Fix or remove 'zap-addons-up-to-date` job
Context
This came up while attempting to run a pipeline in a personal fork of dast
; see Make DAST pipelines fork-friendly (#409726).
The zap-addons-up-to-date
job was originally added to the pipeline to signal when ZAP addons needed to be updated in the image. It was added with allow_failure: true
so that it wouldn't block unrelated work.
Later it was changed to create an issue if updates were available. I can't find any documentation on why this was changed, but it could be because allow_failure: true
meant that the failing job was too easy to ignore when the focus was on getting other work merged. After this update, the job no longer contained allow_failure: true
.
Problem
Since at least 2021-06-02, the job has been attempting to create an issue about ZAP addons being out of date, but has been failing to do so. However, the job has always completed successfully, leaving no indication that it was actually failing to do what it was intended to do.
In the oldest available pipeline (2021-06-02), the job attempted to create a new issue, and seems to think it was successful; however, the following line is missing the expected issue url, potentially indicating that the call failed (the preceding curl
command is missing the --fail
argument, meaning that if the server returned an HTTP error code, the script would have continued as if the call was successful).

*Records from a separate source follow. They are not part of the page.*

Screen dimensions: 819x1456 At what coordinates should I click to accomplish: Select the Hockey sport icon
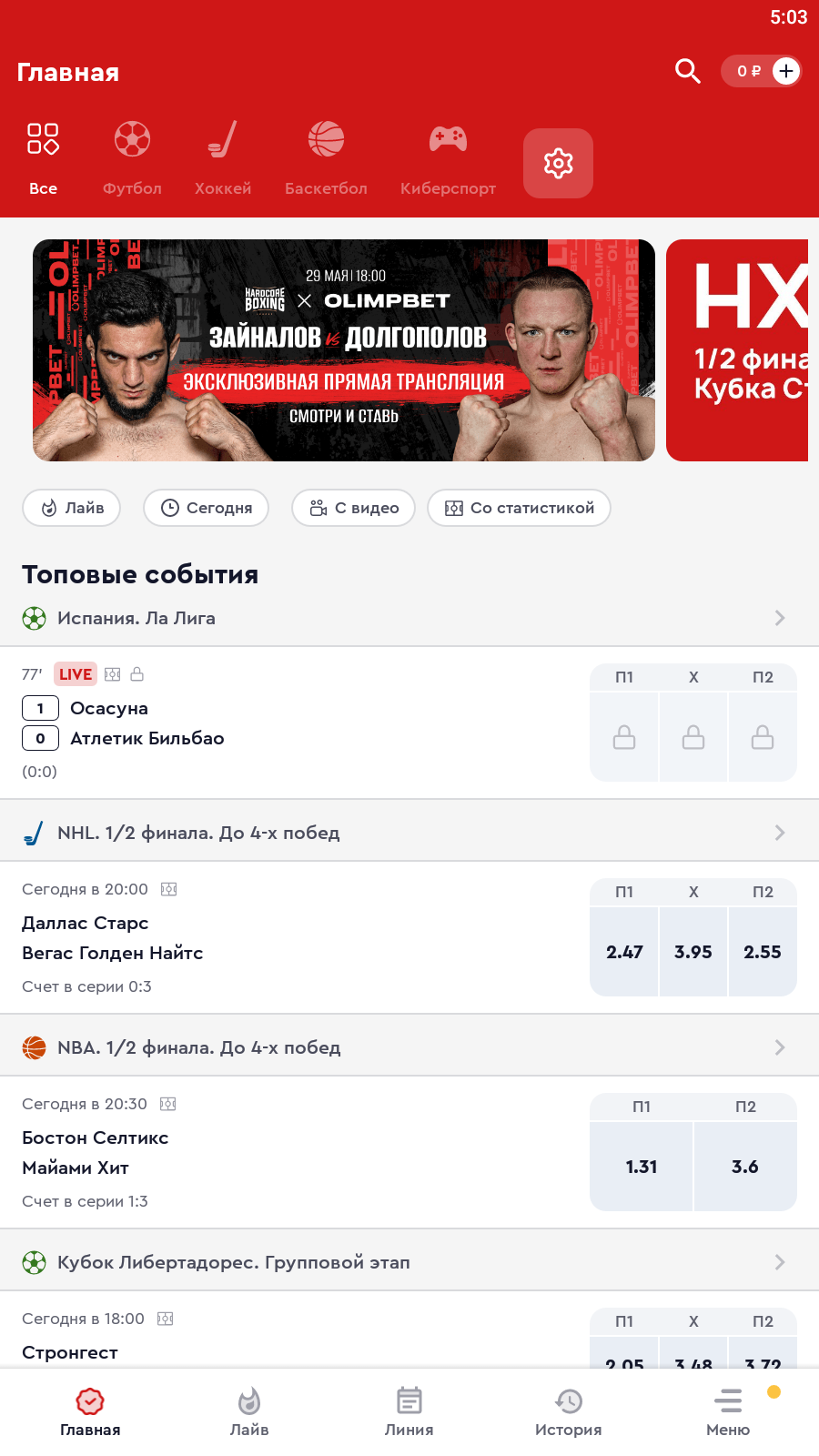coord(222,139)
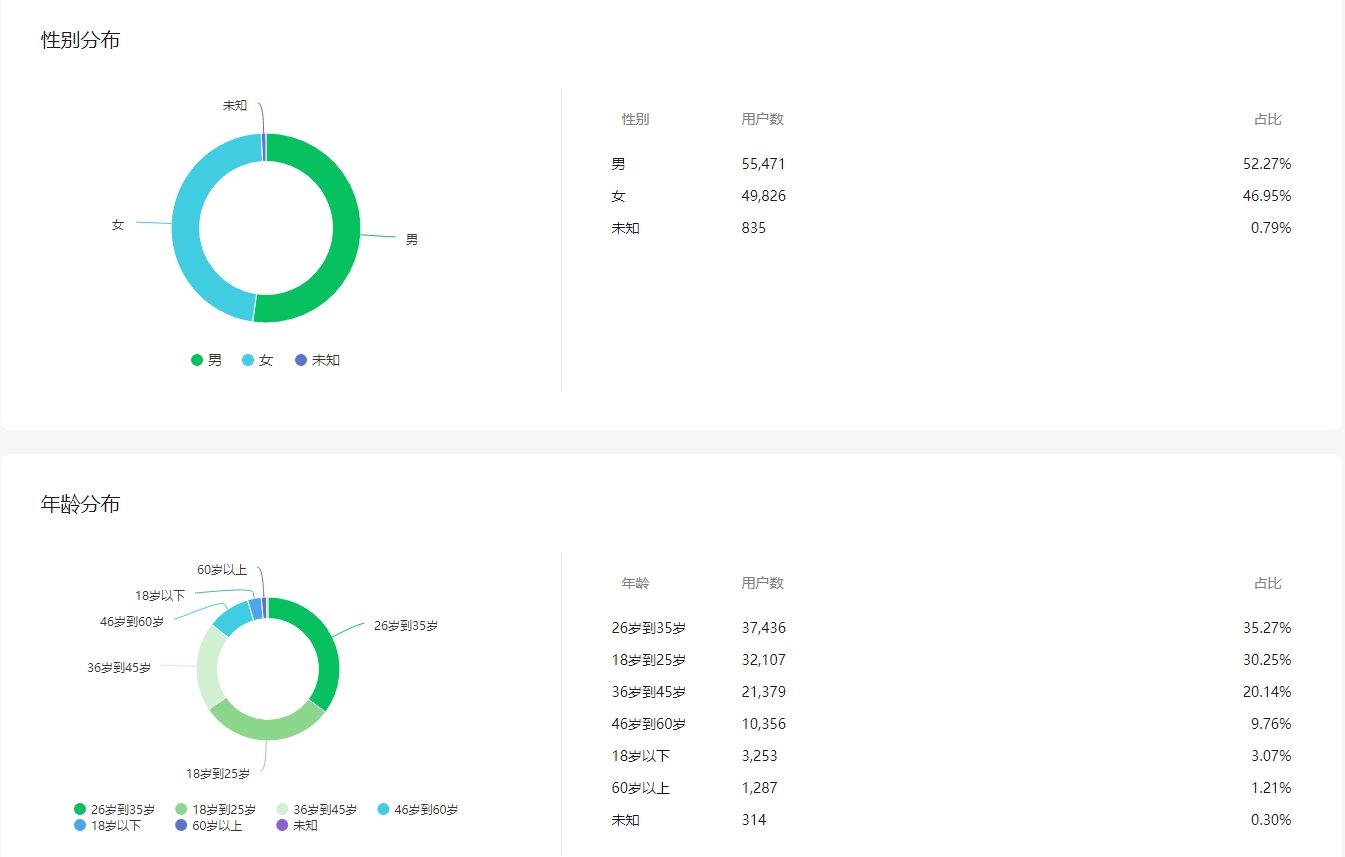The height and width of the screenshot is (857, 1345).
Task: Click the pale green 36岁到45岁 donut segment
Action: [209, 665]
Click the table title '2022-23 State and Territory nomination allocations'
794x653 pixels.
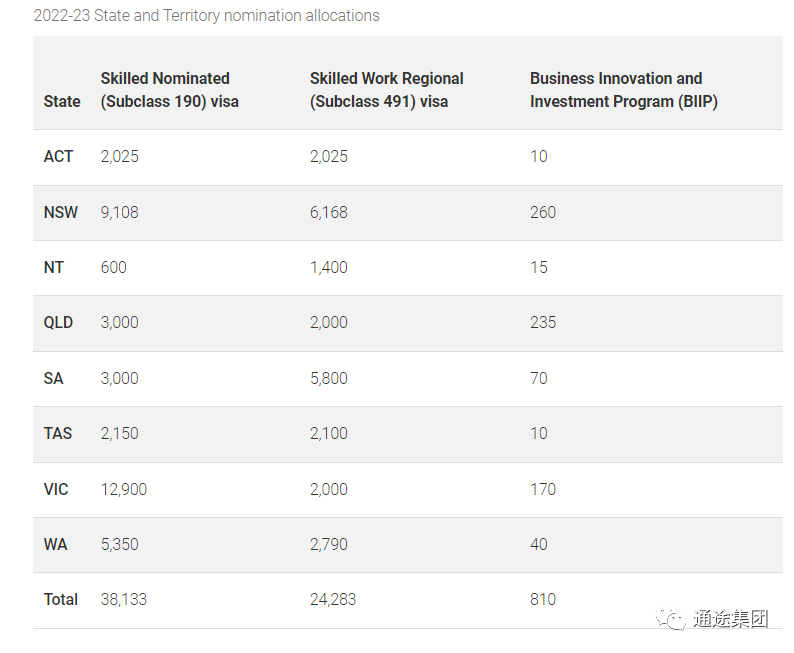pyautogui.click(x=207, y=16)
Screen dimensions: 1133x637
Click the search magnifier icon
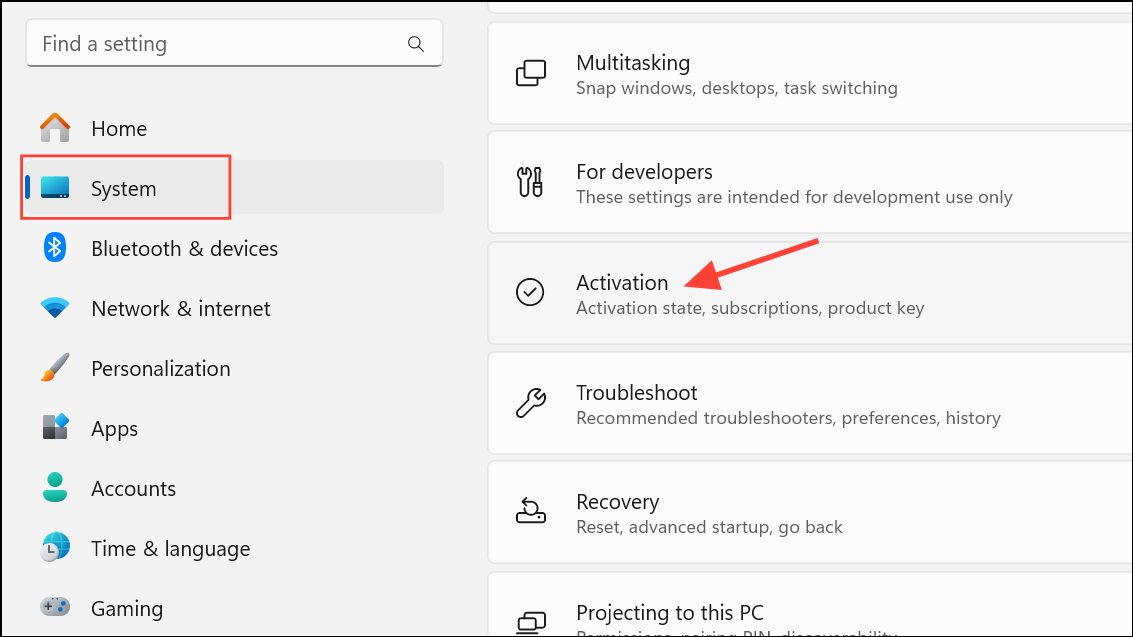pos(415,43)
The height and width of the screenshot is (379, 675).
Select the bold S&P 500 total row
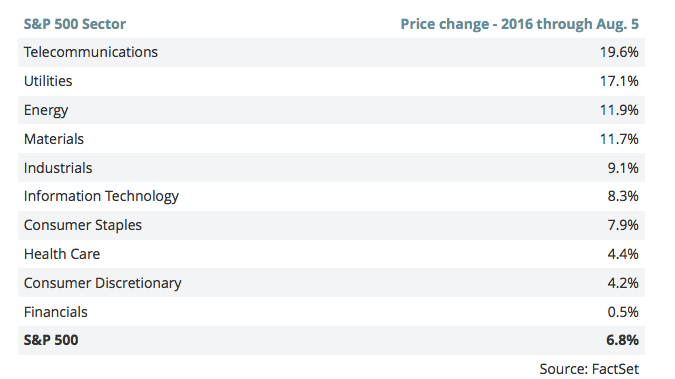tap(331, 340)
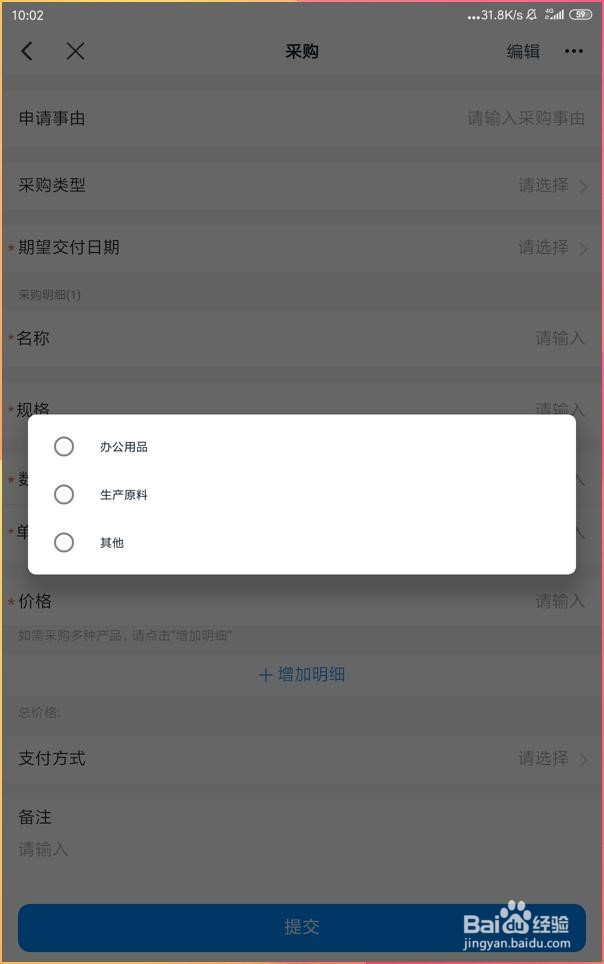Choose the 其他 radio option
This screenshot has width=604, height=964.
(x=64, y=542)
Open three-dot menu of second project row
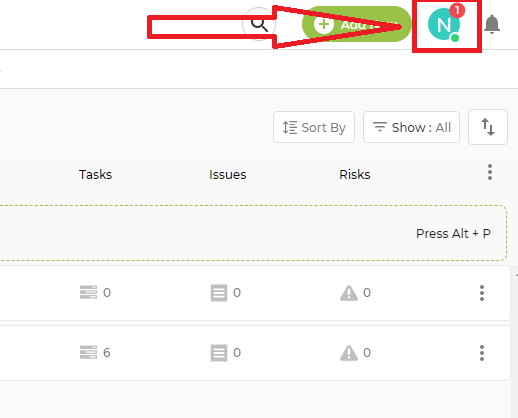The image size is (518, 418). [x=482, y=353]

This behavior continued until 2023-03-03, when the jq
command that was parsing the result of the issue creation began to fail with the error parse error: Invalid numeric literal at line 1, column 3
. The script then recognized that a failure had occurred: Failed to create issue: response was An error has occurred and reported in the system's low-level error handler.
This seems to indicate that the payload for creating the issue is invalid in a way that was previously producing a json error response, but at this point changed to producing an unhandled error. However, although the script recognized the error, it did not exit with a non-zero status code, resulting in the job still appearing to succeed.
Although we can't say for certain whether the calls ever succeeded, we can say with relative certainty that no issue was ever created, as searching for the intended issue details produces no relevant results. Correction: there are 4 closed issues that were created by this process, the last one created in April 2021.
Proposal
Since we have been apparently been working all of this time without this feature working as intended, it suggests that we don't really need it. Particularly given our focus on browser-based scanning, my recommendation would be:
-
Remove this job and its associated scripts
However, if we believe this functionality would still be valuable and is worth fixing, then we should:
-
Fix the issue creation call -
Ensure the job fails appropriately -
Change when the job runs. - Currently it runs on all MRs, which could potentially contain old code if the MR has not been rebased recently.
- It would probably make the most sense to run it on a schedule (nightly?).